> Assigned task 1
From the forum thread about identifying a lathe, list every feature Mondo cites as evidence that the machine is not Atlas-built.
> Assigned task 2
Please write the next part of the forum thread about identifying a lathe, picking up after its last post heading.

___ Source text

# What Lathe Is This?



## hardware1170 (Apr 27, 2016)

I bought this on an online auction, didn't have time to go look at it.  Auction said it was Sears Craftsman but I don't see that anywhere and I can't find a similar one on the internet.  Only has a plate that says Timken Bearing Equipped.  Any help would be appreciated.

Ray


----------



## hardware1170 (Apr 27, 2016)

Forgot to post pics


----------



## dgehricke (Apr 28, 2016)

hardware 1170 your photos are too small for any indentifying features to give us a hint it sure looks like a Craftsman/Atlas 10"
or larger.
Take some close iups and bigger photos to help identify it. also check out <www.lathes.co.uk/index.html >
Regards
dgehricke


----------



## Mondo (Apr 28, 2016)

It resembles an Atlas built machine, but I don't think it is.  The HS casting is too squared and boxy in the front and the apron is far too long vertically.  The gear cover on the left end is also too large.  Sears did sell some Dunlap lathes, but they were all small 6" swing and had no QCGB so it isn't one of them, either.  Are there any part numbers on any of the castings?

I hope you did not pay too dearly for this.

Spiral_Chips


----------



## hardware1170 (Apr 28, 2016)

I found out it is a Clausing 100 Series.  Thanks.


----------



## wa5cab (Apr 29, 2016)

______
___ Recorded data

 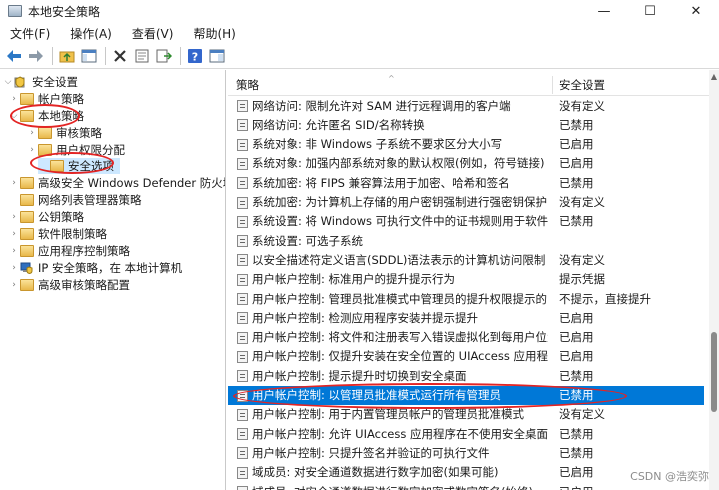 I want to click on tree-item-security-settings: ⌵ 安全设置, so click(x=40, y=82).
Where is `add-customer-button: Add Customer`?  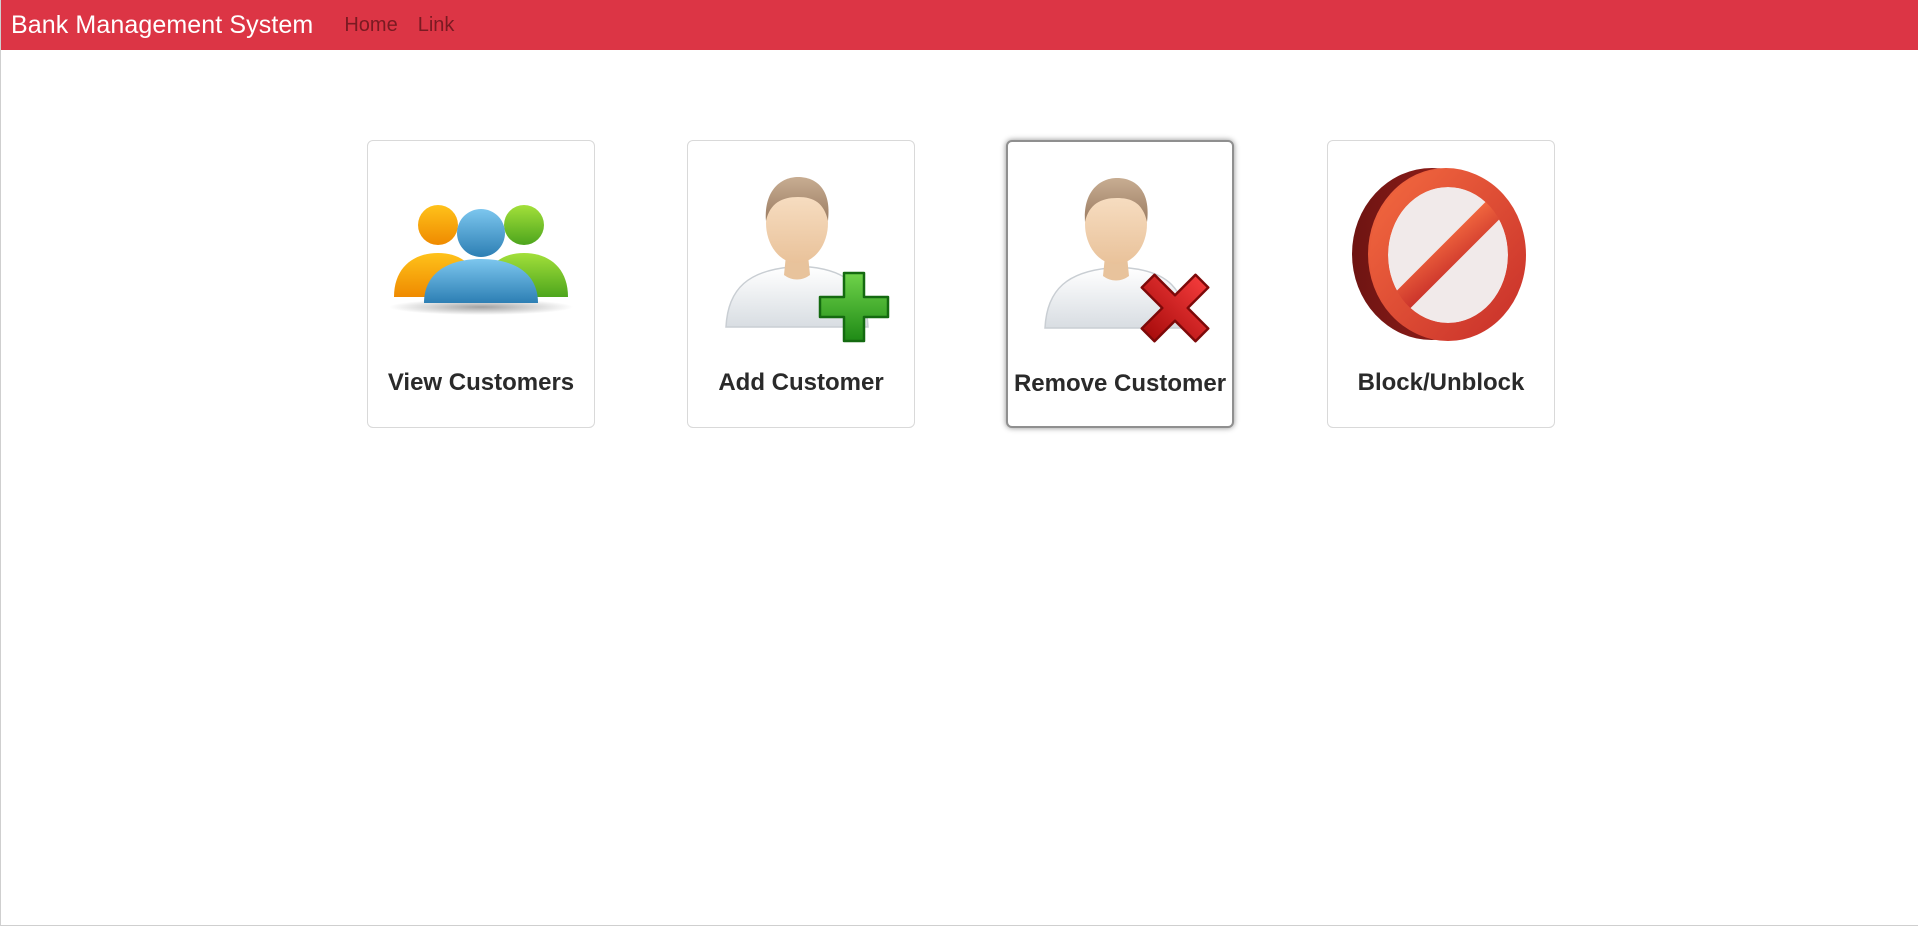
add-customer-button: Add Customer is located at coordinates (801, 284).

______

> Task answer 1
- The HS casting is too squared and boxy in the front.
- The apron is far too long vertically.
- The gear cover on the left end is too large.

> Task answer 2
There is a not very good quality but legible manual for the Clausing 100 in Downloads.  There is also a manual for the 4800, which is what the model number was changed to after Atlas bought Clausing in 1950.  However, the 4800 manual is most likely for a later higher serial number version.

The floor legs do not appear to be original Clausing.  And the motor is supposed to mount on a hinged base attached to the rear of the bed, not down almost on the ground.   The early 100 is roughly equivalent to the Atlas/Craftsman 12".  The later ones are equivalent to the late Atlas 12" with 1/2" bed.


----------



## hardware1170 (Apr 29, 2016)

There is no plate on the tailstock with the serial #, is there another place the number might be on the lathe?


----------



## Low tech (Apr 29, 2016)

Try looking at the tailstock end of the bed ways . Usually on the top of the ways .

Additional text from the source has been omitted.